The group marched from the California Attorney General's Office up I Street and down 9th Street to District Attorney Anne Marie Schubert's office. Nine people carried boxes of signatures.
Marchers chanted, "Whose streets? Our streets!" and " What do we do if we don't get what we want? Shut it down."
The signatures were gathered online by the racial justice organization Color of Change. Clarise McCants, a campaign director with the group, flew out from Washington, D.C., to deliver the petitions.
"Days after Stephon Clark was murdered, we launched a petition calling on the district attorney to indict the officers," McCants said.
Clark was shot by two officers March 18. They were responding to calls of vandalism in a South Sacramento neighborhood.
Marchers were met by a half dozen officers from the DA's office, a private security company, and the Sacramento Sheriff's Department. After some chanting at the DA's front door, the marchers put the boxes on a red hand cart which the DA's office had waiting.
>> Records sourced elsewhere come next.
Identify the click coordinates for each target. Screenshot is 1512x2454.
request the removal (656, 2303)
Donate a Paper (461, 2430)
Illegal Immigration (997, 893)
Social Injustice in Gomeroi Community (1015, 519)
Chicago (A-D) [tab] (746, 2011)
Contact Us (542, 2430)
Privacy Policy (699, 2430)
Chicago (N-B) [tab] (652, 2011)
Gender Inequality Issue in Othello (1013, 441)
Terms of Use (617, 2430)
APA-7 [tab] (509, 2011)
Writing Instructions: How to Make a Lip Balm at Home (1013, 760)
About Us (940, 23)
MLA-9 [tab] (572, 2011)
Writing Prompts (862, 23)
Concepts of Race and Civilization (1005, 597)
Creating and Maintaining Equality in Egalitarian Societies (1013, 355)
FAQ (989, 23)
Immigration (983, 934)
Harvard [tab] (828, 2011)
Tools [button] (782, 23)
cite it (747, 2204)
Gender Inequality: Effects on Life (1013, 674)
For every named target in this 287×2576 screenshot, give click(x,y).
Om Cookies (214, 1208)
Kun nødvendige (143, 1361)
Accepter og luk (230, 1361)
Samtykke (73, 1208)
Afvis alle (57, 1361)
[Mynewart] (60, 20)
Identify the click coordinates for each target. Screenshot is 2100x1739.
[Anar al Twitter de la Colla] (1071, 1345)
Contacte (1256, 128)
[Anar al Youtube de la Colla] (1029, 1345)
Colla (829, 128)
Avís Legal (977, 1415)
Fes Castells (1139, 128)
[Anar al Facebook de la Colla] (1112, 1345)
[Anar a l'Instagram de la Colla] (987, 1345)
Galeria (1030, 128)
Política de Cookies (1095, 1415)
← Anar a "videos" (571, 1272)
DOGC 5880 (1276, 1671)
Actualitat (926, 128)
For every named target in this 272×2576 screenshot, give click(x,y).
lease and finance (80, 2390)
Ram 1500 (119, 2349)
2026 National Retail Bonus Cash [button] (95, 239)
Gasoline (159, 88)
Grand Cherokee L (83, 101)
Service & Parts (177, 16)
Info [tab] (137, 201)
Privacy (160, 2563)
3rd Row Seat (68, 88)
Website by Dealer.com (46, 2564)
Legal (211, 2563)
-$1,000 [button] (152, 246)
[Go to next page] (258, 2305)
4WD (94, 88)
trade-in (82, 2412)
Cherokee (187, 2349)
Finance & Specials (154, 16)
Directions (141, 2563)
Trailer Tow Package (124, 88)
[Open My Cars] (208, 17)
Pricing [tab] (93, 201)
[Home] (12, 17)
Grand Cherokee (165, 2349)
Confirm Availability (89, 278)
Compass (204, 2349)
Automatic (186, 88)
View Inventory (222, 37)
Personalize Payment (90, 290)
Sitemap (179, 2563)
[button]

"We'll read them all,” said Chief Deputy District Attorney Steve Grippi. “We hear what's being said. We're not tone deaf to it. But, ultimately, we're gonna follow the law and the facts and make sure due process is being served, for everyone."
Rashid Sidiqe is with the group Law Enforcement Accountability Directive. He said one of the foundations of protests such as this is Schubert's failure to act in the past, such as in the police shooting of Joseph Mann. Schubert declined to file criminal charges in the case.
Tonya Faison with Sacramento Black Lives Matter says Wednesday's news conference by Schubert did nothing to help the situation.
"Not at all. There was nothing satisfying about she said yesterday. She gave us information that we already knew. So, that's an insult to the people's intelligence," Faison said.
Schubert told reporters it could be a year before her office decides whether to prosecute the officers in the Clark shooting.
After delivering the petitions, some of the marchers spoke. Keon Johnson was one of several who called on black communities to police themselves.
"By us finding ways to govern ourselves, in more ways than one, that in itself will shut down our interaction with these pigs policing our neighborhoods,” Johnson said. “That right there is gonna save more black lives than begging them to stop. Because the fact is they not gonna stop."
The marchers dispersed a little after 11 a.m. Some planned to return at 3 p.m. Thursday afternoon.